### Given exercise:
Transcribe every one of the rows below word for word, keeping each line unchanged.

(Target pointing data)
- - - - - - -
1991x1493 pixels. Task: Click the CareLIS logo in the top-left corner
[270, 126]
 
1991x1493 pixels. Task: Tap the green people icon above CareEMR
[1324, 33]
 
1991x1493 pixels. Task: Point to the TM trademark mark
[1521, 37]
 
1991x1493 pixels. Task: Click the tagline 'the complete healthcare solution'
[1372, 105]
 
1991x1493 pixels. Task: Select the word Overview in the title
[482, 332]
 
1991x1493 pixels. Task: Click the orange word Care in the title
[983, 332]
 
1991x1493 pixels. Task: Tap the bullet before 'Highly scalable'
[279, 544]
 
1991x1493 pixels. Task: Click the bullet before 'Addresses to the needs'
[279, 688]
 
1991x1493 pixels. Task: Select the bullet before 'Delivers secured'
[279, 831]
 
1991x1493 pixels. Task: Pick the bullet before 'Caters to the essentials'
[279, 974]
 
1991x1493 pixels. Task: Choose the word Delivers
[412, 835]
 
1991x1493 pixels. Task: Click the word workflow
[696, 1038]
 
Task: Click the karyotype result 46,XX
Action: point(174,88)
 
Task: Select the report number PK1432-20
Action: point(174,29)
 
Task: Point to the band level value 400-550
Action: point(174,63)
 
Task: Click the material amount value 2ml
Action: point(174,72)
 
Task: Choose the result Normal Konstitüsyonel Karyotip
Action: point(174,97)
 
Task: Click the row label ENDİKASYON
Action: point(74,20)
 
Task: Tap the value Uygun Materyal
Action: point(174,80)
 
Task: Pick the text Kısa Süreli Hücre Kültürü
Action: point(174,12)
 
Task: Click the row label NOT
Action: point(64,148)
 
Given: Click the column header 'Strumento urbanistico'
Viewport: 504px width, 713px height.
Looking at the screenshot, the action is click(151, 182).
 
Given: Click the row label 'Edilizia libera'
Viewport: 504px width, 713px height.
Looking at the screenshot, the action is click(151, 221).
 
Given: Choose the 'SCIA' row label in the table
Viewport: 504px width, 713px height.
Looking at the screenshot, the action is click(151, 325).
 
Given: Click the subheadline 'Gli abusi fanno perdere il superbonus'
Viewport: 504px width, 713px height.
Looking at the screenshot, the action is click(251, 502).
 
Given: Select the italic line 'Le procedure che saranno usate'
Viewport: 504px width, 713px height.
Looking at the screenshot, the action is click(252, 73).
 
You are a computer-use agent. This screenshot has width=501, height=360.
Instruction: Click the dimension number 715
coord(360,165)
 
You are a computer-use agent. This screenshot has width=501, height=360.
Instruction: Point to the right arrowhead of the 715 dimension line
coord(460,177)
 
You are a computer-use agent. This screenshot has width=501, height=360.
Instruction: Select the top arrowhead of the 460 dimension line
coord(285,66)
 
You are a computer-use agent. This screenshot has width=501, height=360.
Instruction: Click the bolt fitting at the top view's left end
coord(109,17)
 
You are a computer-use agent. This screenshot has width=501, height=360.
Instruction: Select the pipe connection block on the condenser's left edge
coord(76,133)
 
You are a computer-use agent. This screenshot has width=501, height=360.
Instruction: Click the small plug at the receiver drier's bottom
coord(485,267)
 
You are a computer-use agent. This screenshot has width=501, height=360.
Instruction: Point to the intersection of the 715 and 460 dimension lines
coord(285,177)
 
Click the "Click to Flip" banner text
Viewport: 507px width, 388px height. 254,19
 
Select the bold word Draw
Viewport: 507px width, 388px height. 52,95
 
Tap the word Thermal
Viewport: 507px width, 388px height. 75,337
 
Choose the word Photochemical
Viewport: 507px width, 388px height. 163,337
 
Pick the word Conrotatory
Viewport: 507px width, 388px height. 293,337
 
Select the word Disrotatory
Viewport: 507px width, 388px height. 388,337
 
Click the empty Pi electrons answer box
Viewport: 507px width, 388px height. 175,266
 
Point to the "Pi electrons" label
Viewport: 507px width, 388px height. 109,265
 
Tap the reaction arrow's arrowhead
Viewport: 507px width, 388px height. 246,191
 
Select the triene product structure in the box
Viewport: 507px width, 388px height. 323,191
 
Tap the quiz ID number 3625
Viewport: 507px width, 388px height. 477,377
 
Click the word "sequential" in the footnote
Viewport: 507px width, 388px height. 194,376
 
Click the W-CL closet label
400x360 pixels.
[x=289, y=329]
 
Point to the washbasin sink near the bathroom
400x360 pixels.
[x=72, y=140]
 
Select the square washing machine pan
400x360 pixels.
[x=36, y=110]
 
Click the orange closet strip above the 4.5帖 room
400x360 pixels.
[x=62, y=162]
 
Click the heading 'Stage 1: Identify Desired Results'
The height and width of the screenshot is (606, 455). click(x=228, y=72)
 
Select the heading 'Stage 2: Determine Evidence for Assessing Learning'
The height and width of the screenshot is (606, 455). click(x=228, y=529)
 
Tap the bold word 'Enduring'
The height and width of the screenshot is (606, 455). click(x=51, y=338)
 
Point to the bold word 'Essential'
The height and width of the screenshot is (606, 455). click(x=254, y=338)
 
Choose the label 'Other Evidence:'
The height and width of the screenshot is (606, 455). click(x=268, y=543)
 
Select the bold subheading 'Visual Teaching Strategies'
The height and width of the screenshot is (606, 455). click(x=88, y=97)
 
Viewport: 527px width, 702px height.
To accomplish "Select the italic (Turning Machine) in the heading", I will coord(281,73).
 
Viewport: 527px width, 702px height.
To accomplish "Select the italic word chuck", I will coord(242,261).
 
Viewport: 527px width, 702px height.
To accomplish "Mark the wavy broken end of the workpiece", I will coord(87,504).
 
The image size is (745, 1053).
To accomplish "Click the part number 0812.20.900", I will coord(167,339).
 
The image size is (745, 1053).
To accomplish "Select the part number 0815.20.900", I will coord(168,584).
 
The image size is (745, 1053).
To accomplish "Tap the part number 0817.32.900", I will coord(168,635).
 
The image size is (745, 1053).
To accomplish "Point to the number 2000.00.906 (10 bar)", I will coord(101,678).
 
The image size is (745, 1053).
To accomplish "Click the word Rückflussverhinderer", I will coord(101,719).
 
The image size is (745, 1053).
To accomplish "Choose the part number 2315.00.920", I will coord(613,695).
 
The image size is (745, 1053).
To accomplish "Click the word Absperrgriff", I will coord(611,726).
- - - - - - -
### Answer to this task:
1991x1493 pixels. Task: Click the CareLIS logo in the top-left corner
[270, 126]
 
1991x1493 pixels. Task: Tap the green people icon above CareEMR
[1324, 33]
 
1991x1493 pixels. Task: Point to the TM trademark mark
[1521, 37]
 
1991x1493 pixels. Task: Click the tagline 'the complete healthcare solution'
[1372, 105]
 
1991x1493 pixels. Task: Select the word Overview in the title
[482, 332]
 
1991x1493 pixels. Task: Click the orange word Care in the title
[983, 332]
 
1991x1493 pixels. Task: Tap the bullet before 'Highly scalable'
[279, 544]
 
1991x1493 pixels. Task: Click the bullet before 'Addresses to the needs'
[279, 688]
 
1991x1493 pixels. Task: Select the bullet before 'Delivers secured'
[279, 831]
 
1991x1493 pixels. Task: Pick the bullet before 'Caters to the essentials'
[279, 974]
 
1991x1493 pixels. Task: Choose the word Delivers
[412, 835]
 
1991x1493 pixels. Task: Click the word workflow
[696, 1038]
 
Task: Click the karyotype result 46,XX
Action: point(174,88)
 
Task: Select the report number PK1432-20
Action: point(174,29)
 
Task: Point to the band level value 400-550
Action: point(174,63)
 
Task: Click the material amount value 2ml
Action: point(174,72)
 
Task: Choose the result Normal Konstitüsyonel Karyotip
Action: point(174,97)
 
Task: Click the row label ENDİKASYON
Action: point(74,20)
 
Task: Tap the value Uygun Materyal
Action: point(174,80)
 
Task: Pick the text Kısa Süreli Hücre Kültürü
Action: point(174,12)
 
Task: Click the row label NOT
Action: point(64,148)
 
Given: Click the column header 'Strumento urbanistico'
Viewport: 504px width, 713px height.
Looking at the screenshot, the action is click(151, 182).
 
Given: Click the row label 'Edilizia libera'
Viewport: 504px width, 713px height.
Looking at the screenshot, the action is click(151, 221).
 
Given: Choose the 'SCIA' row label in the table
Viewport: 504px width, 713px height.
Looking at the screenshot, the action is click(151, 325).
 
Given: Click the subheadline 'Gli abusi fanno perdere il superbonus'
Viewport: 504px width, 713px height.
Looking at the screenshot, the action is click(251, 502).
 
Given: Select the italic line 'Le procedure che saranno usate'
Viewport: 504px width, 713px height.
Looking at the screenshot, the action is click(252, 73).
 
You are a computer-use agent. This screenshot has width=501, height=360.
Instruction: Click the dimension number 715
coord(360,165)
 
You are a computer-use agent. This screenshot has width=501, height=360.
Instruction: Point to the right arrowhead of the 715 dimension line
coord(460,177)
 
You are a computer-use agent. This screenshot has width=501, height=360.
Instruction: Select the top arrowhead of the 460 dimension line
coord(285,66)
 
You are a computer-use agent. This screenshot has width=501, height=360.
Instruction: Click the bolt fitting at the top view's left end
coord(109,17)
 
You are a computer-use agent. This screenshot has width=501, height=360.
Instruction: Select the pipe connection block on the condenser's left edge
coord(76,133)
 
You are a computer-use agent. This screenshot has width=501, height=360.
Instruction: Click the small plug at the receiver drier's bottom
coord(485,267)
 
You are a computer-use agent. This screenshot has width=501, height=360.
Instruction: Point to the intersection of the 715 and 460 dimension lines
coord(285,177)
 
Click the "Click to Flip" banner text
Viewport: 507px width, 388px height. 254,19
 
Select the bold word Draw
Viewport: 507px width, 388px height. 52,95
 
Tap the word Thermal
Viewport: 507px width, 388px height. 75,337
 
Choose the word Photochemical
Viewport: 507px width, 388px height. 163,337
 
Pick the word Conrotatory
Viewport: 507px width, 388px height. 293,337
 
Select the word Disrotatory
Viewport: 507px width, 388px height. 388,337
 
Click the empty Pi electrons answer box
Viewport: 507px width, 388px height. 175,266
 
Point to the "Pi electrons" label
Viewport: 507px width, 388px height. 109,265
 
Tap the reaction arrow's arrowhead
Viewport: 507px width, 388px height. 246,191
 
Select the triene product structure in the box
Viewport: 507px width, 388px height. 323,191
 
Tap the quiz ID number 3625
Viewport: 507px width, 388px height. 477,377
 
Click the word "sequential" in the footnote
Viewport: 507px width, 388px height. 194,376
 
Click the W-CL closet label
400x360 pixels.
[x=289, y=329]
 
Point to the washbasin sink near the bathroom
400x360 pixels.
[x=72, y=140]
 
Select the square washing machine pan
400x360 pixels.
[x=36, y=110]
 
Click the orange closet strip above the 4.5帖 room
400x360 pixels.
[x=62, y=162]
 
Click the heading 'Stage 1: Identify Desired Results'
The height and width of the screenshot is (606, 455). click(x=228, y=72)
 
Select the heading 'Stage 2: Determine Evidence for Assessing Learning'
The height and width of the screenshot is (606, 455). click(x=228, y=529)
 
Tap the bold word 'Enduring'
The height and width of the screenshot is (606, 455). click(x=51, y=338)
 
Point to the bold word 'Essential'
The height and width of the screenshot is (606, 455). click(x=254, y=338)
 
Choose the label 'Other Evidence:'
The height and width of the screenshot is (606, 455). click(x=268, y=543)
 
Select the bold subheading 'Visual Teaching Strategies'
The height and width of the screenshot is (606, 455). click(x=88, y=97)
 
Viewport: 527px width, 702px height.
To accomplish "Select the italic (Turning Machine) in the heading", I will coord(281,73).
 
Viewport: 527px width, 702px height.
To accomplish "Select the italic word chuck", I will coord(242,261).
 
Viewport: 527px width, 702px height.
To accomplish "Mark the wavy broken end of the workpiece", I will coord(87,504).
 
The image size is (745, 1053).
To accomplish "Click the part number 0812.20.900", I will coord(167,339).
 
The image size is (745, 1053).
To accomplish "Select the part number 0815.20.900", I will coord(168,584).
 
The image size is (745, 1053).
To accomplish "Tap the part number 0817.32.900", I will coord(168,635).
 
The image size is (745, 1053).
To accomplish "Point to the number 2000.00.906 (10 bar)", I will coord(101,678).
 
The image size is (745, 1053).
To accomplish "Click the word Rückflussverhinderer", I will coord(101,719).
 
The image size is (745, 1053).
To accomplish "Choose the part number 2315.00.920", I will coord(613,695).
 
The image size is (745, 1053).
To accomplish "Click the word Absperrgriff", I will coord(611,726).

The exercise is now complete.